With the lens mount now back in place, we can see the black plastic ring around the inside:



And of course, the final step is to re-check for light leaks. This photo is somewhat "staged", with the lights on so that I can show you the setup. But what I have found works well is to get a very bright LED keychain, and then mount an extension tube in the camera mount and shine the light down inside the tube at every angle you can. You can then turn the room lights off and look around the mount from the outside, and see where any light comes through. Cool




No light leaks, so we're good to go! Cool


PostPosted: Sat Dec 10, 2011 5:18 am    Post subject: Reply with quote

wow, very nice modification. I had the same idea but on K-mount lenses, not the camera.

I'd like to convert permanently (unscrew the F mount lens then put on K lens) K mount lens to use on Nikon camera. I know that I can get the adapter to try on that.

Any idea about this?

Andy


PostPosted: Sat Dec 10, 2011 8:32 am    Post subject: Reply with quote

rkdmagic wrote:
wow, very nice modification. I had the same idea but on K-mount lenses, not the camera.

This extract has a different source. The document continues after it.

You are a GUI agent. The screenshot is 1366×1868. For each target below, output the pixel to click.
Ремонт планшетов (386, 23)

I'd like to convert permanently (unscrew the F mount lens then put on K lens) K mount lens to use on Nikon camera. I know that I can get the adapter to try on that.

Any idea about this?

Andy

This way round it is much more complicated, not least because you would need to adapt every lens you want to use on the camera, and this involves a lot more work than you might imagine. Nikon cameras and lenses use a larger register (or back-focus) distance than Pentax - 46.5mm to 45.46mm. Therefore a straight change from K to F mount on a K lens would result in the lens being too far away from the film/sensor plane to achieve infinity focus. You would need to grind down the base surface under the lens mount by 1.04mm to bring the glass to the correct distance from the film (or alternatively sink the camera F mount further into the body).